TASK DETAILS:
Arrange the records from the line with "Check the Incrementale option" up to and including the line with "tap(885, 665)" as a numbered list, leaving out any blank lines.
□ □ □ □ □
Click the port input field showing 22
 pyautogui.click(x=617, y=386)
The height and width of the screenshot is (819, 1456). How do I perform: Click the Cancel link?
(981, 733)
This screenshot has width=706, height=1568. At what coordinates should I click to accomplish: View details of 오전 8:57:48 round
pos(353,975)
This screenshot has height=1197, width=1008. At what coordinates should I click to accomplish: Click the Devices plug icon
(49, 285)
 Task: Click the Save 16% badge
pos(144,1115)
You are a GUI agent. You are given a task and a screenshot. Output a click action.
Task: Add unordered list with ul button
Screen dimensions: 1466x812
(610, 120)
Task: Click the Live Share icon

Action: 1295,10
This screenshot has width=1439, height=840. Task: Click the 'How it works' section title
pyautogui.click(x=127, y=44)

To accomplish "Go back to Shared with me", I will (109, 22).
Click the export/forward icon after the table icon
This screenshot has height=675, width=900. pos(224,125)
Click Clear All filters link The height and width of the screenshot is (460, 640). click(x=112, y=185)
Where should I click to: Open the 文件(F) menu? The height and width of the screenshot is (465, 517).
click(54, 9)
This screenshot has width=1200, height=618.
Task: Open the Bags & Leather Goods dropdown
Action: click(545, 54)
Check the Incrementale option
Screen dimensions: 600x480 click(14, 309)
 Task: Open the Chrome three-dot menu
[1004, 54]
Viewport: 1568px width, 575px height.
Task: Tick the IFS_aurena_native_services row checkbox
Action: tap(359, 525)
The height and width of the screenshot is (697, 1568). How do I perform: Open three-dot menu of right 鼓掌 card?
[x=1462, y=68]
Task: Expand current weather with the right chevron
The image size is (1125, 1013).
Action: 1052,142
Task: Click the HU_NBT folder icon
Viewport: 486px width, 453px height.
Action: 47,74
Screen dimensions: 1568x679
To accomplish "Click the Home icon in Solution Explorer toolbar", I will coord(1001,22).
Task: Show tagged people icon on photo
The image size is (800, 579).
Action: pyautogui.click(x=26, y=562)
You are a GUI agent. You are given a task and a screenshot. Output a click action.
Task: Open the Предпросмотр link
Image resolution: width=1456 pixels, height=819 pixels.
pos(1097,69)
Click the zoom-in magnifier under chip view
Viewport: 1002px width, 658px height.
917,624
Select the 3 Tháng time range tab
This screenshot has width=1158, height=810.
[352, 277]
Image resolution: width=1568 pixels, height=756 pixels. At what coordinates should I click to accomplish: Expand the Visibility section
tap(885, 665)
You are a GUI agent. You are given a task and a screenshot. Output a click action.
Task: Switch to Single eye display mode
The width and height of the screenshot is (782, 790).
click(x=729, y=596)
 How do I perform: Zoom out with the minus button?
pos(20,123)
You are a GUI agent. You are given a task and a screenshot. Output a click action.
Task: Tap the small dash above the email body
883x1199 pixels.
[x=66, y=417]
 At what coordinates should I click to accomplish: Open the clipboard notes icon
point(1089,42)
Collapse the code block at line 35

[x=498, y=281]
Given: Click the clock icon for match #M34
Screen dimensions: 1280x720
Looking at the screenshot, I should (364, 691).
□ □ □ □ □
SOLUTION FOR THIS PROBLEM:
1. Check the Incrementale option
2. Screen dimensions: 600x480 click(14, 309)
3.  Task: Open the Chrome three-dot menu
4. [1004, 54]
5. Viewport: 1568px width, 575px height.
6. Task: Tick the IFS_aurena_native_services row checkbox
7. Action: tap(359, 525)
8. The height and width of the screenshot is (697, 1568). How do I perform: Open three-dot menu of right 鼓掌 card?
9. [x=1462, y=68]
10. Task: Expand current weather with the right chevron
11. The image size is (1125, 1013).
12. Action: 1052,142
13. Task: Click the HU_NBT folder icon
14. Viewport: 486px width, 453px height.
15. Action: 47,74
16. Screen dimensions: 1568x679
17. To accomplish "Click the Home icon in Solution Explorer toolbar", I will coord(1001,22).
18. Task: Show tagged people icon on photo
19. The image size is (800, 579).
20. Action: pyautogui.click(x=26, y=562)
21. You are a GUI agent. You are given a task and a screenshot. Output a click action.
22. Task: Open the Предпросмотр link
23. Image resolution: width=1456 pixels, height=819 pixels.
24. pos(1097,69)
25. Click the zoom-in magnifier under chip view
26. Viewport: 1002px width, 658px height.
27. 917,624
28. Select the 3 Tháng time range tab
29. This screenshot has width=1158, height=810.
30. [352, 277]
31. Image resolution: width=1568 pixels, height=756 pixels. At what coordinates should I click to accomplish: Expand the Visibility section
32. tap(885, 665)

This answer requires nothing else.